═════ Data shown
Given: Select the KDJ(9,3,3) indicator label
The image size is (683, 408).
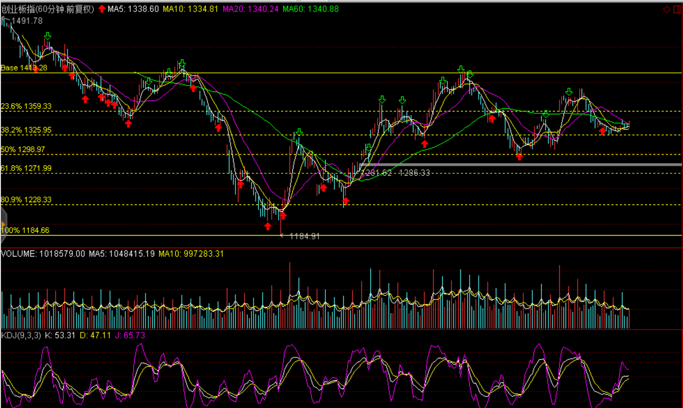Looking at the screenshot, I should click(21, 335).
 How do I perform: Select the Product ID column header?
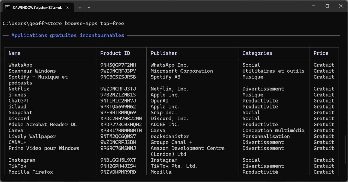pos(115,53)
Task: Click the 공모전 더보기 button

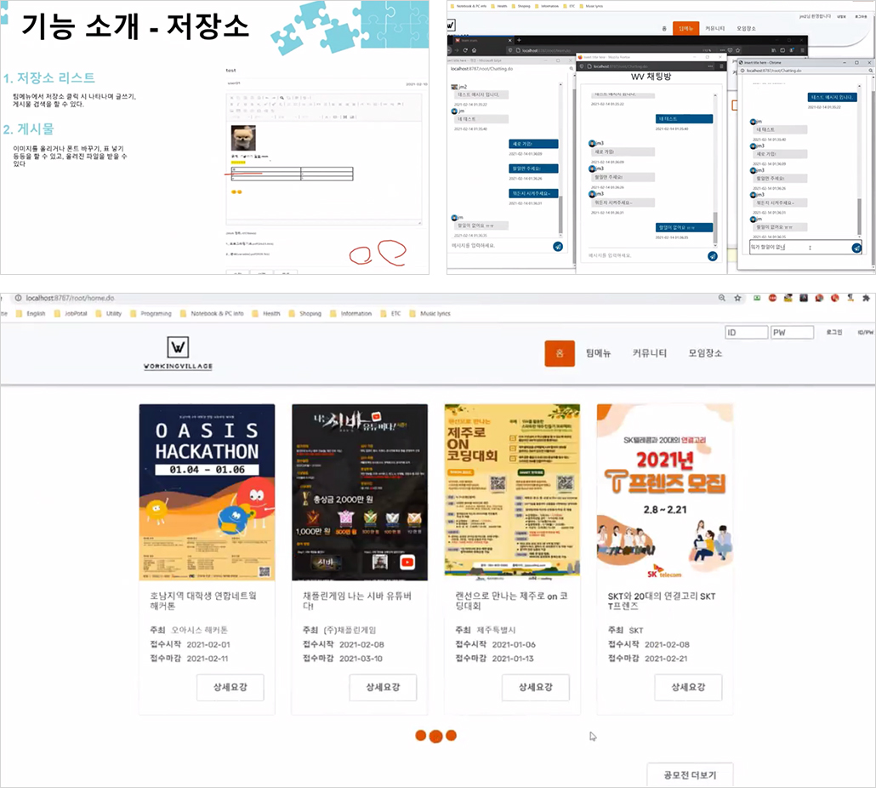Action: 690,775
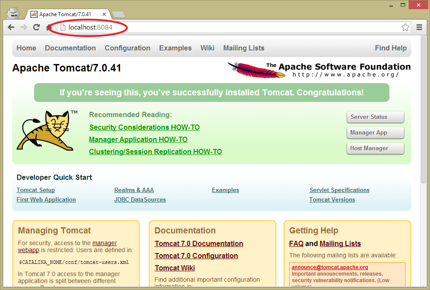Close the Apache Tomcat browser tab
The width and height of the screenshot is (430, 290).
click(x=104, y=14)
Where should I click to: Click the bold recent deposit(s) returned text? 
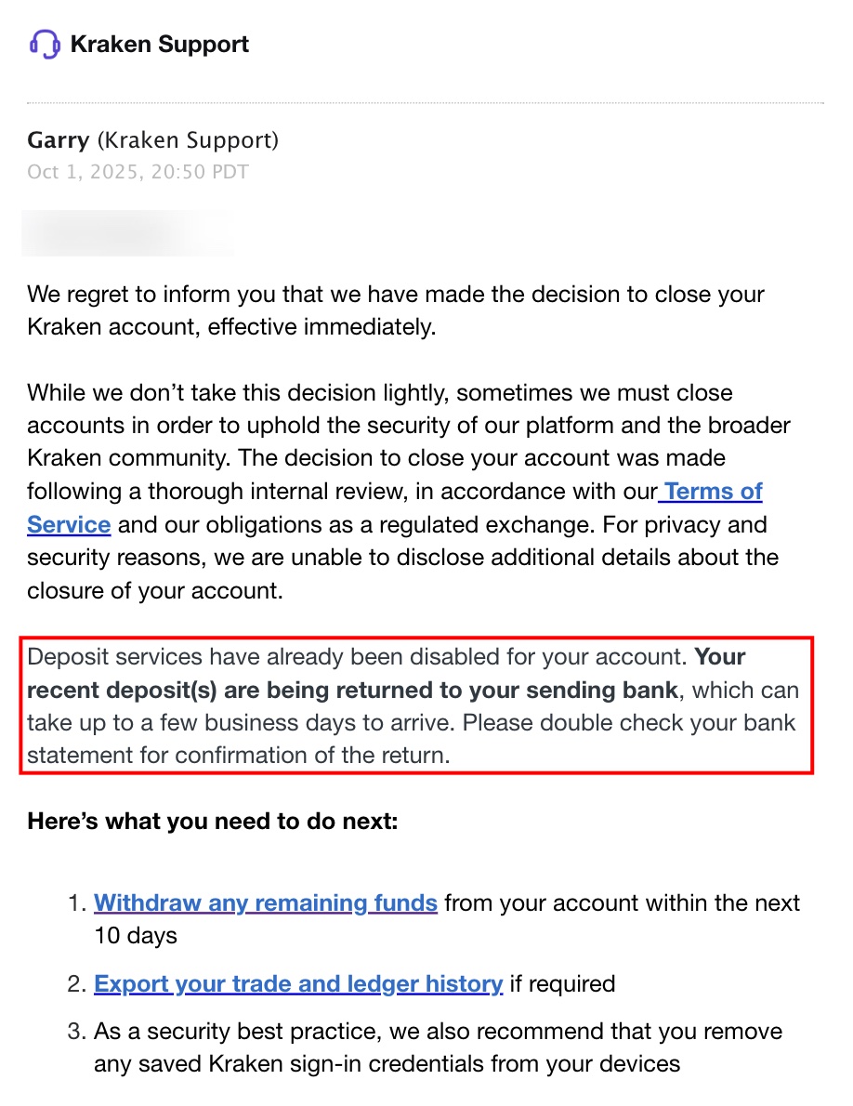pos(353,691)
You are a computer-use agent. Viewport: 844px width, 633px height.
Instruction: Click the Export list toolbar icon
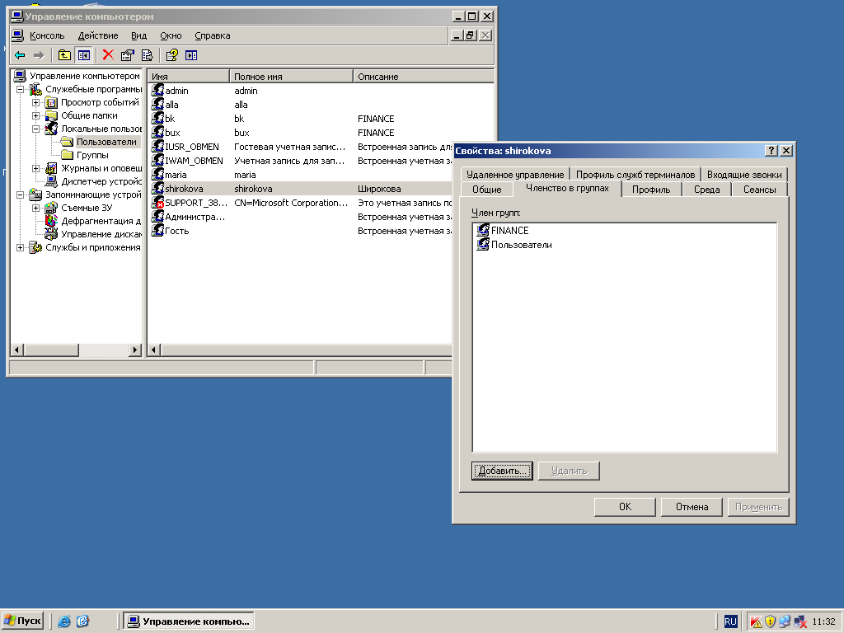click(147, 55)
══════════
The exercise » Swap "Export list" for "Download list" in the items from the line with "Task: Click the 공모전 더보기 button" up to and including the last line of the items, leaving everything else unchanged and the pictures out of your answer.

Worked answer »
Task: Click the 공모전 더보기 button

Action: 690,775
Close the Apache Tomcat browser tab
The width and height of the screenshot is (430, 290).
click(x=104, y=14)
Where should I click to: Click the bold recent deposit(s) returned text? 
pos(353,691)
You are a computer-use agent. Viewport: 844px width, 633px height.
Instruction: Click the Download list toolbar icon
click(147, 55)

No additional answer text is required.